• [YOUR OBJECTIVE]: Lines that contain the string "computer" are the ones to list; copy all of them from the records.

• [DATA SHOWN]:
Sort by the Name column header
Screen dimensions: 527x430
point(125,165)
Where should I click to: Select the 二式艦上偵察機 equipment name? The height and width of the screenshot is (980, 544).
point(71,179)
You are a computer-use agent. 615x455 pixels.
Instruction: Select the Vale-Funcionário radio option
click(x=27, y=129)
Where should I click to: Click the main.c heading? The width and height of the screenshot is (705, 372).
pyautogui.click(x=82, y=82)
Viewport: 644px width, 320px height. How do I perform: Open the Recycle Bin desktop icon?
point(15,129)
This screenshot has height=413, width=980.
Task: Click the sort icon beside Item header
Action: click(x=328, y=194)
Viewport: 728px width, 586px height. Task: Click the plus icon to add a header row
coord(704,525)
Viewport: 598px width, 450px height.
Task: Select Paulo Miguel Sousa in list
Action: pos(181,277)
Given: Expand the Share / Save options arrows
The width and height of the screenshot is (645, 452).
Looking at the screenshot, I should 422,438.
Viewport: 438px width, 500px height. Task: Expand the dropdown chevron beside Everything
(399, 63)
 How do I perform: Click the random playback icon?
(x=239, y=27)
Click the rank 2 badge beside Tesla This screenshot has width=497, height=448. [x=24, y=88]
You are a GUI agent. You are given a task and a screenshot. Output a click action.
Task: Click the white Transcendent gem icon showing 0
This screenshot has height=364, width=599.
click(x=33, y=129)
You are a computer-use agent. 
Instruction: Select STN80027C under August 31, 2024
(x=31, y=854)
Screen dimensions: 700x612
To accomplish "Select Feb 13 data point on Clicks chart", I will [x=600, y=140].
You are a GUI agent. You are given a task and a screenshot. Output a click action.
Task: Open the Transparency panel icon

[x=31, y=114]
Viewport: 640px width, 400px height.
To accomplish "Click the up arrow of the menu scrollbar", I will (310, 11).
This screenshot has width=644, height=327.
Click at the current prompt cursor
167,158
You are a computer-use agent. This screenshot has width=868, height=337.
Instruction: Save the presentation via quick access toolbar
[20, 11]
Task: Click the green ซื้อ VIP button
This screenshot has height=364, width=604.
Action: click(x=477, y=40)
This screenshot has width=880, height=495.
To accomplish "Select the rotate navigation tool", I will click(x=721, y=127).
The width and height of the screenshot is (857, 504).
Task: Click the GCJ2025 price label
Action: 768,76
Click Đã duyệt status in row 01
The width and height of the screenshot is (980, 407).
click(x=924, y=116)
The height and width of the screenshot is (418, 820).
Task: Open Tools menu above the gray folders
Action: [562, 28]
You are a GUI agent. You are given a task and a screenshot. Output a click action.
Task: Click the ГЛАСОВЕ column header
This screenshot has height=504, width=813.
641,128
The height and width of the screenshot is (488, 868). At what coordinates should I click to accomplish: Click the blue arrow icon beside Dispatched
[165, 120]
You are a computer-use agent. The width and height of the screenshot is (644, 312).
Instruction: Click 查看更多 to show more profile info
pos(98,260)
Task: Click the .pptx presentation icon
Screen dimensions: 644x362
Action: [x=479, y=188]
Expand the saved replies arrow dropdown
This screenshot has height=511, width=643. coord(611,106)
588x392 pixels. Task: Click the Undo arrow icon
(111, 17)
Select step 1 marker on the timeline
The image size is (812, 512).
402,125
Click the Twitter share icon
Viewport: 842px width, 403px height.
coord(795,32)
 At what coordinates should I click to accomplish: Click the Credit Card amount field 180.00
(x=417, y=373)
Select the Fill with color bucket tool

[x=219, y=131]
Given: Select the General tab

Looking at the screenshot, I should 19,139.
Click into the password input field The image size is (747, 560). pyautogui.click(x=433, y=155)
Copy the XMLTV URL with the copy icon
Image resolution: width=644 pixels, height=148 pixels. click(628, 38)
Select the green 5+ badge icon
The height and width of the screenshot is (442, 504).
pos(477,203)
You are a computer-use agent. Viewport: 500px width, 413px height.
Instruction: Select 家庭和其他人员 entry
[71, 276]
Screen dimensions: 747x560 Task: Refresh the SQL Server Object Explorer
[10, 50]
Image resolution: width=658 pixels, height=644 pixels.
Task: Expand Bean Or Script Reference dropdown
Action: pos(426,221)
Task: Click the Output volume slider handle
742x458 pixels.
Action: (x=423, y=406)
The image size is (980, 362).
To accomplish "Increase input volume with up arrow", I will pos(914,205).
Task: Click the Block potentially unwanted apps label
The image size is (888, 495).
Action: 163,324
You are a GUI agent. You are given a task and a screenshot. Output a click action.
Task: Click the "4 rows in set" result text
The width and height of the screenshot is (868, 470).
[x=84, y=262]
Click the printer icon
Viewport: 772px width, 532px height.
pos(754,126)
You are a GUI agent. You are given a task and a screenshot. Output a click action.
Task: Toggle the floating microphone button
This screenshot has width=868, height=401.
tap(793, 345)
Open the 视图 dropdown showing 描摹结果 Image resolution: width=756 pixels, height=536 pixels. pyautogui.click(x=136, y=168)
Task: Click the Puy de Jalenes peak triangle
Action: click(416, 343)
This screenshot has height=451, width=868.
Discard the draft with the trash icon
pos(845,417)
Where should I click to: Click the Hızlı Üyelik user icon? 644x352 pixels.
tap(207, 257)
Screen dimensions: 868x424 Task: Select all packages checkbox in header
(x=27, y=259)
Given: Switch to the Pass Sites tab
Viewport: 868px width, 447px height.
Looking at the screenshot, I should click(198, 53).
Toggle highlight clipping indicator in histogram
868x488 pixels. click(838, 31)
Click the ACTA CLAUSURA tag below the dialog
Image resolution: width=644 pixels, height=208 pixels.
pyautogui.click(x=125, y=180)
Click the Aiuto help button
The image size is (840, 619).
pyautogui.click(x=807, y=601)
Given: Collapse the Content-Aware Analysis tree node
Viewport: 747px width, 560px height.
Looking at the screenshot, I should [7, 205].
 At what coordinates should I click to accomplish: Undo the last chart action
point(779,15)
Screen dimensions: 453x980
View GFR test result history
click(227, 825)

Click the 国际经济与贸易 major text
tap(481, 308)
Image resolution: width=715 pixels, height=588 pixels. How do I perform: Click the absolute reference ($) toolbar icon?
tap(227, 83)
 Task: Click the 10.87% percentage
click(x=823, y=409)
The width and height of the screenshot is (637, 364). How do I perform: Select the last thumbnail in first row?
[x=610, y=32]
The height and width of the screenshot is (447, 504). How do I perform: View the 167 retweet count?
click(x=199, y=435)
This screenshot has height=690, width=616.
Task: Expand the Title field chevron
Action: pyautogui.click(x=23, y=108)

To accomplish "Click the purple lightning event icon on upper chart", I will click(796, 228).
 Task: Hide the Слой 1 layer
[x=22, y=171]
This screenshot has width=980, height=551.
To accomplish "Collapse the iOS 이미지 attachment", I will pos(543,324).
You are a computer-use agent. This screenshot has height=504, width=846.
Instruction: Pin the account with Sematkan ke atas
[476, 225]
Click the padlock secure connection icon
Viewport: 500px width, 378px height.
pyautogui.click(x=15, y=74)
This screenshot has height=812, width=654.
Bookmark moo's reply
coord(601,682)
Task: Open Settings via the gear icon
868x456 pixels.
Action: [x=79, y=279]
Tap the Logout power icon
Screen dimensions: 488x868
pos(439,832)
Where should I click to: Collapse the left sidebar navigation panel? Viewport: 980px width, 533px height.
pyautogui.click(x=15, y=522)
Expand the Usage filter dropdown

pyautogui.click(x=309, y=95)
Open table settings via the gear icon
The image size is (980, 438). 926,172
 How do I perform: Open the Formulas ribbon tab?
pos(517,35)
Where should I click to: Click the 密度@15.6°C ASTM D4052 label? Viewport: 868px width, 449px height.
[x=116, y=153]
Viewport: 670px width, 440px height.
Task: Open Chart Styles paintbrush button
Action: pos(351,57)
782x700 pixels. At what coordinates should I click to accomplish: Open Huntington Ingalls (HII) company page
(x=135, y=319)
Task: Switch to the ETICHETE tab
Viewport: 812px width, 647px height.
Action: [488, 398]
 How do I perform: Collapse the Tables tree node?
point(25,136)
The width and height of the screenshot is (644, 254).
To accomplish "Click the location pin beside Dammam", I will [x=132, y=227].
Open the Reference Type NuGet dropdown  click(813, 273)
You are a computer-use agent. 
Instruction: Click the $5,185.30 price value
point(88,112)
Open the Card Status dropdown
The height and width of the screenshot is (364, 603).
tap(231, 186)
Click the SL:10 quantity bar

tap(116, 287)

• [YOUR SOLUTION]:
You are a computer-use agent. 615x455 pixels.
You are a computer-use agent. 
You are a computer-use agent. This screenshot has width=868, height=337.
You are a computer-use agent. The width and height of the screenshot is (644, 312).
You are a computer-use agent. Viewport: 500px width, 413px height.
You are a computer-use agent. This screenshot has height=504, width=846.
You are a computer-use agent. 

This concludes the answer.